La poesía de Fina García Marruz, junto a la de Eliseo Diego, ha sido puente sólido entre la Generación de Orígenes y las generaciones líricas de las décadas finales del siglo XX. Eliseo, que era además su cuñado, no se cansaba de llamar la atención sobre la significación de esta escritora que pocos han leído, y definió que en su obra: “Una frontera muy sutil separa la literatura de ese otro orden del espíritu donde, sin enterarte mucho de sí mismos, el arte y el ser se confunden.” Esta idea es completada por el principal exegeta del legado de la García-Marruz, Jorge Luis Arcos, quien le dedicó varios estudios y explica que ella: “...siempre se sitúa frente a la realidad desde una perspectiva poética, lo cual hace que tanto su pensamiento crítico o ensayístico como su obra en verso o sus prosas poéticas, encuentren su raíz fundacional y unitiva en la poesía”.

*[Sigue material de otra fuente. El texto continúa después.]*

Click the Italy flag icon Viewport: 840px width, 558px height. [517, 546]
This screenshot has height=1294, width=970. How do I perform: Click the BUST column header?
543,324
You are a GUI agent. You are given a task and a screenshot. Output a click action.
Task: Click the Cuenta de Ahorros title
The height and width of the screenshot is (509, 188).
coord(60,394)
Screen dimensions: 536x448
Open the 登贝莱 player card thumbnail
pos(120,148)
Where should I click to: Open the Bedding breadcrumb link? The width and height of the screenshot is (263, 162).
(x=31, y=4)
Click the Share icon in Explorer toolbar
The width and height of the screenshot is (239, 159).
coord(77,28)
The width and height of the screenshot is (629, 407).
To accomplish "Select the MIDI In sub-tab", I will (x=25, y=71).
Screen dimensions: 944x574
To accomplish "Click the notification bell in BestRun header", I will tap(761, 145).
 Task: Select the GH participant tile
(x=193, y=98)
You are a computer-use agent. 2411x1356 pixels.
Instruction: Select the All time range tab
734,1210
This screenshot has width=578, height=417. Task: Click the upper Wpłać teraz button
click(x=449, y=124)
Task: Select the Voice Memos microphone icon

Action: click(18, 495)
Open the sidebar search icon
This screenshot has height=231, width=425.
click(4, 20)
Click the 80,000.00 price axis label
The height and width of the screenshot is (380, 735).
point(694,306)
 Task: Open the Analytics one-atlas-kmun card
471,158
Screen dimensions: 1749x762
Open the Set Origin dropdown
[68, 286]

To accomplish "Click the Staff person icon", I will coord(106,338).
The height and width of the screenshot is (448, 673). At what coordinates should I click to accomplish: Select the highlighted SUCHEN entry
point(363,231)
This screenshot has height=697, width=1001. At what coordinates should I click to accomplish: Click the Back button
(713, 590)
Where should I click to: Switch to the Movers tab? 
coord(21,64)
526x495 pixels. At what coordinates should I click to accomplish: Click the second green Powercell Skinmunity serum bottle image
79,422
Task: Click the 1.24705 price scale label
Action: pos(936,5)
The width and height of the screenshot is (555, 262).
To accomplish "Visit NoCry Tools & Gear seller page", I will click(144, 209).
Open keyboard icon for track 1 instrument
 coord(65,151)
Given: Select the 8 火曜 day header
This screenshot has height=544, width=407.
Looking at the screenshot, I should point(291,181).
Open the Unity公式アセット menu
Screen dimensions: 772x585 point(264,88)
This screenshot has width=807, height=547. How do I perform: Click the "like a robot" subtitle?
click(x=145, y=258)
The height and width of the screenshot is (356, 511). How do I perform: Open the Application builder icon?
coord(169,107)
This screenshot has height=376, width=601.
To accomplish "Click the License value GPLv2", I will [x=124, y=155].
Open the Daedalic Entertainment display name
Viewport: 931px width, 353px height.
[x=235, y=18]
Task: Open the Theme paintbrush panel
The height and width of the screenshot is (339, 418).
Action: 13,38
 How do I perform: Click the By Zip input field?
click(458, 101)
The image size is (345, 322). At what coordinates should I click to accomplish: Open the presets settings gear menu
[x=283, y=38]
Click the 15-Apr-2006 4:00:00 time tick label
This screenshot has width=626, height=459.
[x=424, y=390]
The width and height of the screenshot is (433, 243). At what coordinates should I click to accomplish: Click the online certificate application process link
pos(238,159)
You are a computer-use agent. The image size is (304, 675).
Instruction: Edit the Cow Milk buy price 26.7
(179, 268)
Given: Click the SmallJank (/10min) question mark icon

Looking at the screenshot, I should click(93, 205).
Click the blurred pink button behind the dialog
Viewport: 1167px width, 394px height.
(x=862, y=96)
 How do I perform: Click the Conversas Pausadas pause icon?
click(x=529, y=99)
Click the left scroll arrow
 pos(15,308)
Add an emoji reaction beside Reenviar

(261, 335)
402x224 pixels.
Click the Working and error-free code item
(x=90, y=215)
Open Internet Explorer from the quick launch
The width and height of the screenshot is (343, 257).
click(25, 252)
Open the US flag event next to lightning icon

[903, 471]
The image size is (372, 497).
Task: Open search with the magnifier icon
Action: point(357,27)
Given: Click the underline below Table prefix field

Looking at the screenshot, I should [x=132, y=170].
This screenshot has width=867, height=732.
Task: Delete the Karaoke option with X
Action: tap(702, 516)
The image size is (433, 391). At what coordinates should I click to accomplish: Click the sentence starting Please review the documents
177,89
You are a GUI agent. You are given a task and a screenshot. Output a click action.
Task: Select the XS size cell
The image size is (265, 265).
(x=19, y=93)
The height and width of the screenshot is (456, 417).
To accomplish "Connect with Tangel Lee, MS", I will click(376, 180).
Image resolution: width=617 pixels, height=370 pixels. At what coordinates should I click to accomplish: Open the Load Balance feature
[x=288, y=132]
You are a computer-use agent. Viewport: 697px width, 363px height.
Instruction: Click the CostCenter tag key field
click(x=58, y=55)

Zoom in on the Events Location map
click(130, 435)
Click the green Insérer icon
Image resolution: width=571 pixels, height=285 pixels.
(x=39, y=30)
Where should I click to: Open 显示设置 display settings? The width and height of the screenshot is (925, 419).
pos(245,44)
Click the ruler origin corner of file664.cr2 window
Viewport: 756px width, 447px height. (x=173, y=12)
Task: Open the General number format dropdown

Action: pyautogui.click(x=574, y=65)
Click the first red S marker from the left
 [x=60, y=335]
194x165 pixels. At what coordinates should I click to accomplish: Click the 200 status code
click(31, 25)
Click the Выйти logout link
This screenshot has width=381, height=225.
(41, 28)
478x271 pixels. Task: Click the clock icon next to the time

Quizás la reticencia de Fina -casi pavor- hacia los premios y agasajos incida en la escasa difusión alcanzada por su obra, que merece no solo los más importantes galardones de las letras castellanas sino ganar los millones de lectores de nuestra lengua, que sabrían apreciar su arte, burilado con maestría y en cuyo fondo resplandece la estrella de su singularidad ética y literaria. Hace un par de años, a propósito de su nominación junto a Cintio Vitier para el Premio “Juan Rulfo” comenté a Fina que debía prepararse porque en mi opinión ellos dos eran los candidatos con más posibilidades y me dijo que esperaba eligieran a Cintio –como, en efecto, sucedió- ya que a ella no le apetecía ningún galardón. Insistí en que podía ser seleccionada y tendría que viajar a la Feria de Guadalajara para recoger el “Rulfo”. Fina, con la más conmovedora expresión de azoro, exclamó: “Dios no lo quiera”. Y claro que estuvo en México con su esposo y hasta participó con él en los homenajes que les ofrecieron con motivo del Premio, pero siempre ocultándose un poco, siempre a la saga, como quien desea pasar inadvertida. Hoy, a su pesar, me sumo a Eliseo Diego y llamo la atención sobre su obra oculta y significativa.